South Asia | Indian gas stations dispense cash to ease banknote crisis
People are lining up at gas stations, which have been told to dispense cash. Photo: REUTERS
People are lining up at gas stations, which have been told to dispense cash. Photo: REUTERS

Indian gas stations dispense cash to ease banknote crisis

About 2,500 state-run gas stations with card swipe machines will allow people to withdraw up to 2,000 rupees a day

November 18, 2016 5:49 PM (UTC+8)

To ease the banknote chaos that has gripped the nation and reduce the huge queues at banks and ATMs, the Indian government on Friday told gas stations to start dispensing cash.

About 2,500 state-run gas stations across the country that have State Bank of India card swipe machines will permit people to withdraw up to 2,000 rupees a day using their debit cards.

The move was prompted as anger and frustration continue to grow since Prime Minister Narendra Modi announced on November 8 that all 500 rupee and 1,000 rupee banknotes were invalid, which wiped out 86% of the cash that was in circulation in the country.

The move was intended to clamp down on corruption, counterfeiting, terrorism financing and illegal cash holdings known as “black money.” Since then, the government has been playing down the crisis by saying it was “a temporary pain for long-term gain.”

However, earlier this week, opposition parties closed ranks to call on Modi to fix the nationwide mess which has also been blamed for causing the deaths of 55 people — most of the victims being senior citizens who collapsed while standing in long bank queues.

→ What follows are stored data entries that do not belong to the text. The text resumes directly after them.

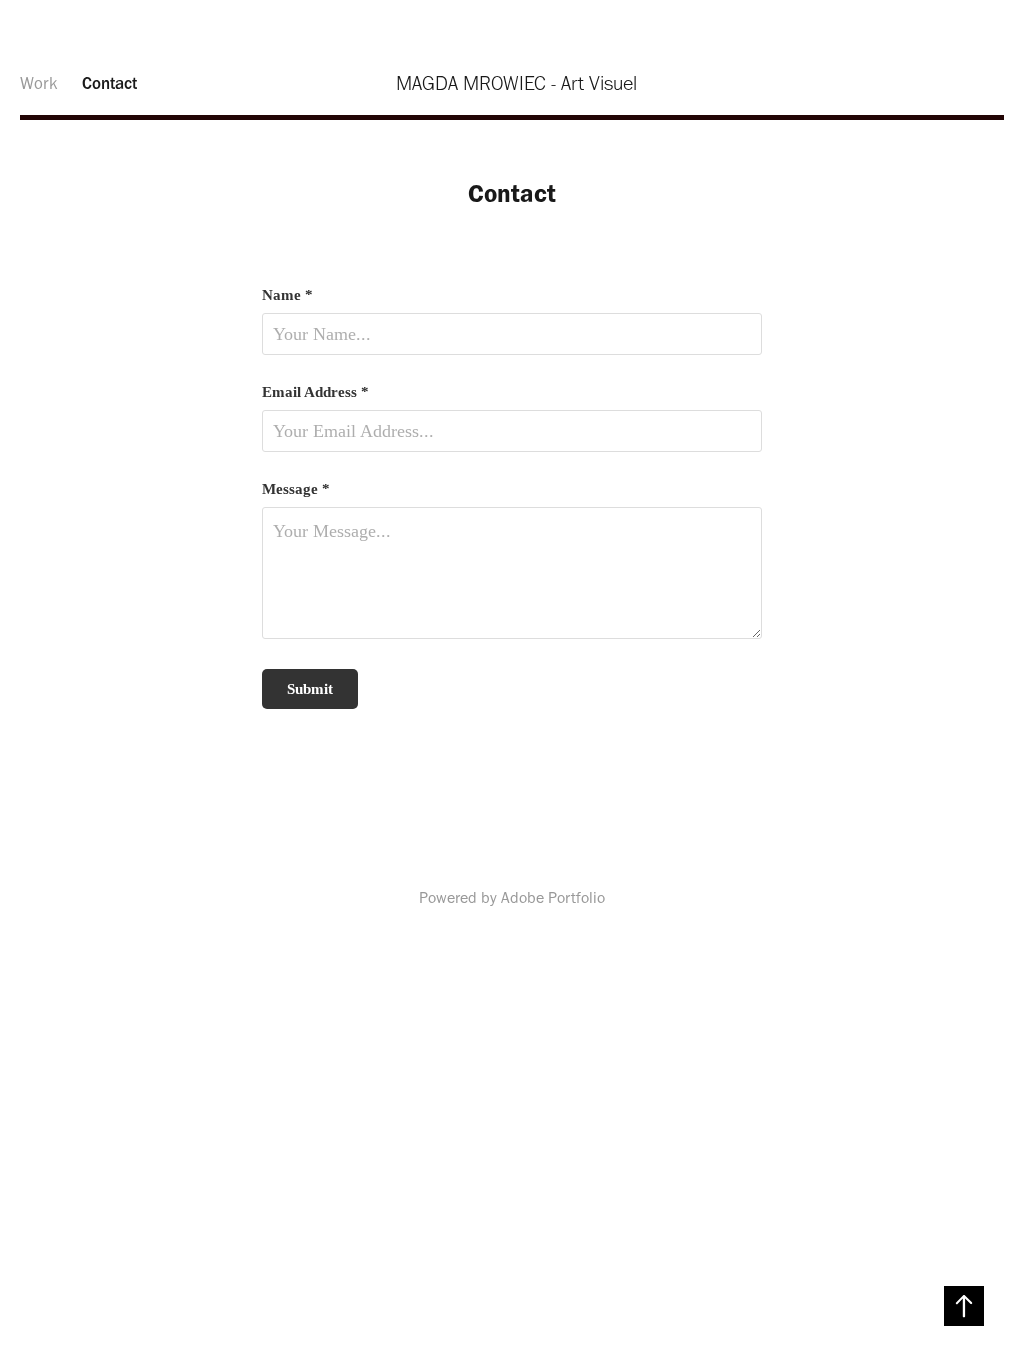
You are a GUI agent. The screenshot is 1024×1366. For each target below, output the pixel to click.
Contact (109, 83)
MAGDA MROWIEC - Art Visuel (516, 83)
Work (39, 83)
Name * (287, 295)
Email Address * (315, 392)
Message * (296, 489)
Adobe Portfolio (553, 897)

The queues have gone viral on social media.

Meanwhile, the Election Commission has questioned the government’s decision to apply indelible ink the right hand index finger of people depositing money in banks to discourage repeat money exchangers.

The commission is concerned that it could have an effect on by-elections in five states on November 19.

During elections, indelible ink is applied on the left index finger of the voter to prevent voter fraud. If the voter does not have an index finger, it is applied on another finger.

If the voter does not have a left hand, the same principle is applied on the right hand. If a voter does not have any hands, then the indelible ink is applied on the toes.